• [TASK INSTRUCTIONS]: Please return all of the entries below exactly as they are written.

• [INFORMATION SUPPLIED]:
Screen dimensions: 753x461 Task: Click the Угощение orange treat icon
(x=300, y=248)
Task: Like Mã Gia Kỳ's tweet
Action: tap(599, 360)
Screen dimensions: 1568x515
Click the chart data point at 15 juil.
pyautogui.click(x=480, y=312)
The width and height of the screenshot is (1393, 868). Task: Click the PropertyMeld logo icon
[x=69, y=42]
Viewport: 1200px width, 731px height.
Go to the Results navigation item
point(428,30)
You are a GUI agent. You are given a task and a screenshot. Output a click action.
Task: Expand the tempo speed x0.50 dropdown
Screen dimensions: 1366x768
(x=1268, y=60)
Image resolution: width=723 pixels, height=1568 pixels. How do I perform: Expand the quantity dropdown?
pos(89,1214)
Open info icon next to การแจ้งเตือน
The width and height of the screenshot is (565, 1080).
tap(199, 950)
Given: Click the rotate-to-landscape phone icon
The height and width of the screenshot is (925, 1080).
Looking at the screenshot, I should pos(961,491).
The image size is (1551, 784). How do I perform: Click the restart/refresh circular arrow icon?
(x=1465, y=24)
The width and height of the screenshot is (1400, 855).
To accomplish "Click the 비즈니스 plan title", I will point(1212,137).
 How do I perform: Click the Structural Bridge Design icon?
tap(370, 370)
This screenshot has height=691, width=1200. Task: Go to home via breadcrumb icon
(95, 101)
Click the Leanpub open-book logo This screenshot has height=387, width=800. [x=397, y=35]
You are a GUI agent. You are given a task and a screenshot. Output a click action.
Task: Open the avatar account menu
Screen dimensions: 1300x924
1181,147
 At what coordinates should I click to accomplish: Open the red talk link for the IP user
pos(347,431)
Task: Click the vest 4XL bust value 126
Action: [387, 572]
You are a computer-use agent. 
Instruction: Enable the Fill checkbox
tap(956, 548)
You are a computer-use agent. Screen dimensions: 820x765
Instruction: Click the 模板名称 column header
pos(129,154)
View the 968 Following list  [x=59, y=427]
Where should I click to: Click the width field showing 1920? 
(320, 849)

• [RESULT OF THE EXERCISE]:
Screen dimensions: 753x461 Task: Click the Угощение orange treat icon
(x=300, y=248)
Task: Like Mã Gia Kỳ's tweet
Action: tap(599, 360)
Screen dimensions: 1568x515
Click the chart data point at 15 juil.
pyautogui.click(x=480, y=312)
The width and height of the screenshot is (1393, 868). Task: Click the PropertyMeld logo icon
[x=69, y=42]
Viewport: 1200px width, 731px height.
Go to the Results navigation item
point(428,30)
You are a GUI agent. You are given a task and a screenshot. Output a click action.
Task: Expand the tempo speed x0.50 dropdown
Screen dimensions: 1366x768
(x=1268, y=60)
Image resolution: width=723 pixels, height=1568 pixels. How do I perform: Expand the quantity dropdown?
pos(89,1214)
Open info icon next to การแจ้งเตือน
The width and height of the screenshot is (565, 1080).
tap(199, 950)
Given: Click the rotate-to-landscape phone icon
The height and width of the screenshot is (925, 1080).
Looking at the screenshot, I should pos(961,491).
The image size is (1551, 784). How do I perform: Click the restart/refresh circular arrow icon?
(x=1465, y=24)
The width and height of the screenshot is (1400, 855).
To accomplish "Click the 비즈니스 plan title", I will point(1212,137).
 How do I perform: Click the Structural Bridge Design icon?
tap(370, 370)
This screenshot has height=691, width=1200. Task: Go to home via breadcrumb icon
(95, 101)
Click the Leanpub open-book logo This screenshot has height=387, width=800. [x=397, y=35]
You are a GUI agent. You are given a task and a screenshot. Output a click action.
Task: Open the avatar account menu
Screen dimensions: 1300x924
1181,147
 At what coordinates should I click to accomplish: Open the red talk link for the IP user
pos(347,431)
Task: Click the vest 4XL bust value 126
Action: [387, 572]
You are a computer-use agent. 
Instruction: Enable the Fill checkbox
tap(956, 548)
You are a computer-use agent. Screen dimensions: 820x765
Instruction: Click the 模板名称 column header
pos(129,154)
View the 968 Following list  [x=59, y=427]
Where should I click to: Click the width field showing 1920? 
(320, 849)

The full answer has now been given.